Collected data entries:

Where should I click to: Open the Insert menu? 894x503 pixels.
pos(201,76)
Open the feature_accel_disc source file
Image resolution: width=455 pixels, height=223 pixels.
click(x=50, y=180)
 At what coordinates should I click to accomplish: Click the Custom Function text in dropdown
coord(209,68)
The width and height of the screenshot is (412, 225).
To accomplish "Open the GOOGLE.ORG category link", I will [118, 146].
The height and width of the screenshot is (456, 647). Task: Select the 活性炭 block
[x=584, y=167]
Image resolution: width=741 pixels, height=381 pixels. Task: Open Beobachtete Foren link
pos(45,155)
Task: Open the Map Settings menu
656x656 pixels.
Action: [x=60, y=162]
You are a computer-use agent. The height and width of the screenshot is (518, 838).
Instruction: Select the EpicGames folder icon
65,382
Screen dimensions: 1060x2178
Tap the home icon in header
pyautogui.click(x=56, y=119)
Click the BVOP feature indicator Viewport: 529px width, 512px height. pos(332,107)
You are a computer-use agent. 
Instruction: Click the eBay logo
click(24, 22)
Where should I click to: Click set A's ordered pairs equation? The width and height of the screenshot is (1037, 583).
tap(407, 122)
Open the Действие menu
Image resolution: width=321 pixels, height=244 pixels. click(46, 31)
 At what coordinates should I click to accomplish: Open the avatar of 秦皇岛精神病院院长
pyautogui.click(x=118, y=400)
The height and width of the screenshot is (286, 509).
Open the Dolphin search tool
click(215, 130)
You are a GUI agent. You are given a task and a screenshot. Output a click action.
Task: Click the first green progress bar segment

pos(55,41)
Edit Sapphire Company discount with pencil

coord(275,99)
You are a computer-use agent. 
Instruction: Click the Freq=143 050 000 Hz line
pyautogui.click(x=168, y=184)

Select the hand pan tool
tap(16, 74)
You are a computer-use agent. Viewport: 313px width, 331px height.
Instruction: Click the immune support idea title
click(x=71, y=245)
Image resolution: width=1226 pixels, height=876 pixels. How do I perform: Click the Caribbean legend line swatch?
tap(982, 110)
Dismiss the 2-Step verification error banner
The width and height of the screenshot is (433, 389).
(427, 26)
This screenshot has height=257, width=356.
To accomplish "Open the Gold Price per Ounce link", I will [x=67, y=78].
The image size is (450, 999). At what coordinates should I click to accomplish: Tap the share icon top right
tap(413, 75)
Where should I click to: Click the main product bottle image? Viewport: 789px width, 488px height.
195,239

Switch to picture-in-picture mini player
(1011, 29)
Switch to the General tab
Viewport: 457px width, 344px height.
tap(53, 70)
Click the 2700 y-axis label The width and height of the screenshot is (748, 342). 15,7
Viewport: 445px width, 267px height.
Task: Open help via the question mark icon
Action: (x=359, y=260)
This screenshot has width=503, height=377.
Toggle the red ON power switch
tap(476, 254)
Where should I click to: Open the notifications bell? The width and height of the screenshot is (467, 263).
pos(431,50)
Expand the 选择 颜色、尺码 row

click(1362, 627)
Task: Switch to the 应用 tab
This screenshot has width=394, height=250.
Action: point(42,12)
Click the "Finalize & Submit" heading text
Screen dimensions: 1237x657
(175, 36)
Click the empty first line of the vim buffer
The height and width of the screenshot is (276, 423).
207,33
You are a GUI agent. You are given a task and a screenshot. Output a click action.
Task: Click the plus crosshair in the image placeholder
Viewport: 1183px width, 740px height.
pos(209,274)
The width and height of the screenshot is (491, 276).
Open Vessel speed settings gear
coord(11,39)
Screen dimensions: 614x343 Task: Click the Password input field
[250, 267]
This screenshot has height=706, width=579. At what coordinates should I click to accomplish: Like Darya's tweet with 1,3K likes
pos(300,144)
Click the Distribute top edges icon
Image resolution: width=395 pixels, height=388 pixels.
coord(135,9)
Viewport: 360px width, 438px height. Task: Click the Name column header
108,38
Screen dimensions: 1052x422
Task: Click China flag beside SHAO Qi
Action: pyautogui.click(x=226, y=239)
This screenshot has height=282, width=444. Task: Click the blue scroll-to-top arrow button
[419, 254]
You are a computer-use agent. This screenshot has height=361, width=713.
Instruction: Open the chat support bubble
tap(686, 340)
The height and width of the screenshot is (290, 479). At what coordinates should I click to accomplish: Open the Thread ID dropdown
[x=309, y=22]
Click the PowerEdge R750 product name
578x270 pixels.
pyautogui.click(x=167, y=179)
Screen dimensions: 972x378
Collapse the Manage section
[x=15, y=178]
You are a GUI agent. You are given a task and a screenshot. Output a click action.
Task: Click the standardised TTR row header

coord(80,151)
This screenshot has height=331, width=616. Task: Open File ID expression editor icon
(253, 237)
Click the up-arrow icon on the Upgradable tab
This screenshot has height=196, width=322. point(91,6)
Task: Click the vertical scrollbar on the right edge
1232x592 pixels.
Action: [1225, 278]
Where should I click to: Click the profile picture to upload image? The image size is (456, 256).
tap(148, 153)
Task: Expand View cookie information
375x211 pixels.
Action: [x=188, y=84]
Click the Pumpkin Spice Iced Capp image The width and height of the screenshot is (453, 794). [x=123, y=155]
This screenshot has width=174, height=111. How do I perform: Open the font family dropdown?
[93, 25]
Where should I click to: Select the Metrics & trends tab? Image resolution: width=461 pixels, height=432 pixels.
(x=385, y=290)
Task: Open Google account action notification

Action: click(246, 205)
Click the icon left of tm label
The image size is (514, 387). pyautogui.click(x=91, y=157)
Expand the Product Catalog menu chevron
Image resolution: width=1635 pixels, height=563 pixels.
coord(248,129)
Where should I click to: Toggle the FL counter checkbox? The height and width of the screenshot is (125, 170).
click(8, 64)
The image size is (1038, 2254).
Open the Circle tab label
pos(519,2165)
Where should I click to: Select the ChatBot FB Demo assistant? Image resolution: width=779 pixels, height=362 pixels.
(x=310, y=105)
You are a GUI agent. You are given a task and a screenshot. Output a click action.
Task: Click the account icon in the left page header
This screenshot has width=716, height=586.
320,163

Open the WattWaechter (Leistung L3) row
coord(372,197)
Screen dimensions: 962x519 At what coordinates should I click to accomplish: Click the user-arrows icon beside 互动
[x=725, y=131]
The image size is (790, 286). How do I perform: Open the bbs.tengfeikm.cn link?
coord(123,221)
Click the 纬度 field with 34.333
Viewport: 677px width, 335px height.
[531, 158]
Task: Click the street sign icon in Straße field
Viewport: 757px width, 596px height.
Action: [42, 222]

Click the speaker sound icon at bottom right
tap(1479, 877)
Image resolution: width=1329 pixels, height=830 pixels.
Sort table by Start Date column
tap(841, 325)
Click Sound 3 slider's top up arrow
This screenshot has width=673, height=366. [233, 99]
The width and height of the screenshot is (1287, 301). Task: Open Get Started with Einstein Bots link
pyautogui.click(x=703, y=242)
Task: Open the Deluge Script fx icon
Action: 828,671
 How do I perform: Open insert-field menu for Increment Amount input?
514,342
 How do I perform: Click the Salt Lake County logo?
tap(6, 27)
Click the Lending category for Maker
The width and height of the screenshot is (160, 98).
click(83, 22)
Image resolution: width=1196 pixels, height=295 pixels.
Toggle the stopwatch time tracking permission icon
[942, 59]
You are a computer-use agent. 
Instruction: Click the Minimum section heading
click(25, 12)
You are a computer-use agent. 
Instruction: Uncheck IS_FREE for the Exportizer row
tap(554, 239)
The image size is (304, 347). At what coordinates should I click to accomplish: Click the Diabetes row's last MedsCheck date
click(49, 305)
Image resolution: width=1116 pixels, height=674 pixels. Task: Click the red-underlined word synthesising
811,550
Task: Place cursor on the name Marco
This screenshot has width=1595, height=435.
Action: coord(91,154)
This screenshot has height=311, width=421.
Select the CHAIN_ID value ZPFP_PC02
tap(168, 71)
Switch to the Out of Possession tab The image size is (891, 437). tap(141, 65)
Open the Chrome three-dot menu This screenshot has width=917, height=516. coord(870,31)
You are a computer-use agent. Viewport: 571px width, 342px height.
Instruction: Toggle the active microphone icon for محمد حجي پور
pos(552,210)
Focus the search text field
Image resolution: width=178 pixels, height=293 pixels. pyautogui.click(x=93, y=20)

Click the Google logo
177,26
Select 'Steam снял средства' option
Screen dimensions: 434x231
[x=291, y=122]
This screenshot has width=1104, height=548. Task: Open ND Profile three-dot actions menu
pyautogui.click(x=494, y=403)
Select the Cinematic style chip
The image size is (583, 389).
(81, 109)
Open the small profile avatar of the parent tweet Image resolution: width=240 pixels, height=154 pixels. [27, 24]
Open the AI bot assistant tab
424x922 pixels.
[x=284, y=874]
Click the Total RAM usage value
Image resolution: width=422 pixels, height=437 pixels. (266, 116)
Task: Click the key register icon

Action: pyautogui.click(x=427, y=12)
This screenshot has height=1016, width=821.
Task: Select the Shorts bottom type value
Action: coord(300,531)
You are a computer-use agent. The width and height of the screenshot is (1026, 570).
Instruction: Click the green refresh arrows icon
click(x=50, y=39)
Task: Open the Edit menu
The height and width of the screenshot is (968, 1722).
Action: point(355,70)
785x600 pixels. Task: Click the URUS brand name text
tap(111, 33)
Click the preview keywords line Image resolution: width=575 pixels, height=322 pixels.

*Requirement*:
For every line above that includes the word "will", return the line.

*Result of this exercise*:
To accomplish "Open the GOOGLE.ORG category link", I will [118, 146].
To accomplish "Open the Gold Price per Ounce link", I will [x=67, y=78].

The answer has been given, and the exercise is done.